La goutte lui fit grand-guerre; mais elle ne put lui ôter sa gaieté, même en l'empêchant de jouer de la flûte; finalement, elle l'étouffa. Je ne l'ai pas connu, mais j'ai là son portrait: on l'y voit en habit bleu, frisé comme un agneau et le menton perdu dans une cravate immense.

«Je le regretterai jusqu'à mon dernier jour, disait à quatre-vingts ans ma grand-mère, veuve alors depuis une quinzaine d'années.

– Vous avez bien raison, madame, lui répondit un vieil ami: Nozière avait toutes les vertus qui font un bon mari.

– Toutes les vertus et tous les défauts, s'il vous plaît, reprit ma grand-mère.

– Pour être un époux accompli, madame, il faut donc avoir des défauts?

– Pardi! fit ma grand-mère en haussant les épaules; il faut n'avoir pas de vices, et c'est un grand défaut, cela!» Elle mourut, le 4 juillet 1853, dans sa quatre-vingt et unième année.

IV LA DENT

Si l'on mettait à se cacher autant de soin qu'on en met d'ordinaire à se montrer, on éviterait bien des peines. J'en fis de bonne heure une première expérience.

C'était un jour de pluie. J'avais reçu en cadeau tout un attirail de postillon, casquette, fouet, guides et grelots. Il y avait beaucoup de grelots. J'attelai; c'est moi que j'attelai à moi-même, car j'étais tout ensemble le postillon, les chevaux et la voiture. Mon parcours s'étendait de la cuisine à la salle à manger par un couloir. Cette salle à manger me représentait très bien une place de village. Le buffet d'acajou où je relayais me semblait sans difficulté l'auberge du Cheval-Blanc. Le couloir m'était une grande route avec ses perspectives changeantes et ses rencontres imprévues.

Confiné dans un petit espace sombre, je jouissais d'un vaste horizon et j'éprouvais, entre des murs connus, ces surprises qui font le charme des voyages. C'est que j'étais alors un grand magicien. J'évoquais pour mon amusement des êtres aimables et je disposais à souhait de la nature.

J'ai eu, depuis, le malheur de perdre ce don précieux. J'en jouissais abondamment dans ce jour de pluie où je fus postillon.

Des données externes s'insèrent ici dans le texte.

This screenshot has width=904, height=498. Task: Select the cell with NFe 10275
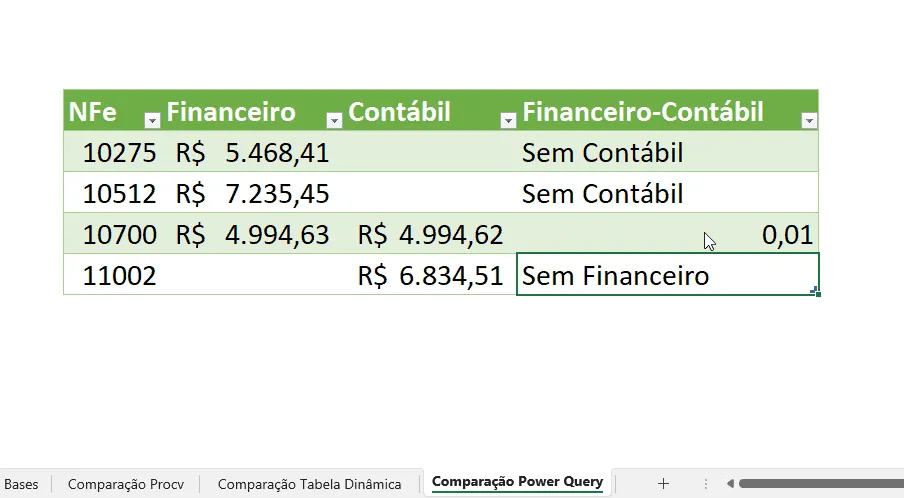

Cette jouissance aurait dû suffire à mon contentement; mais est-on jamais content? L'envie me vint de surprendre, d'éblouir, d'étonner des spectateurs. Ma casquette de velours et mes grelots ne m'étaient plus de rien si personne ne les admirait. Comme j'entendais mon père et ma mère causer dans la chambre voisine, j'y entrai avec un grand fracas. Mon père m'examina pendant quelques instants; puis il haussa les épaules et dit:

«Cet enfant ne sait que faire ici. Il faut le mettre en pension.

– Il est encore bien petit, dit ma mère.

– Eh bien, dit mon père, on le mettra avec les petits.» Je n'entendis que trop bien ces paroles; celles qui suivirent m'échappèrent en partie, et, si je peux les rapporter exactement, c'est qu'elles m'ont été répétées plusieurs fois depuis.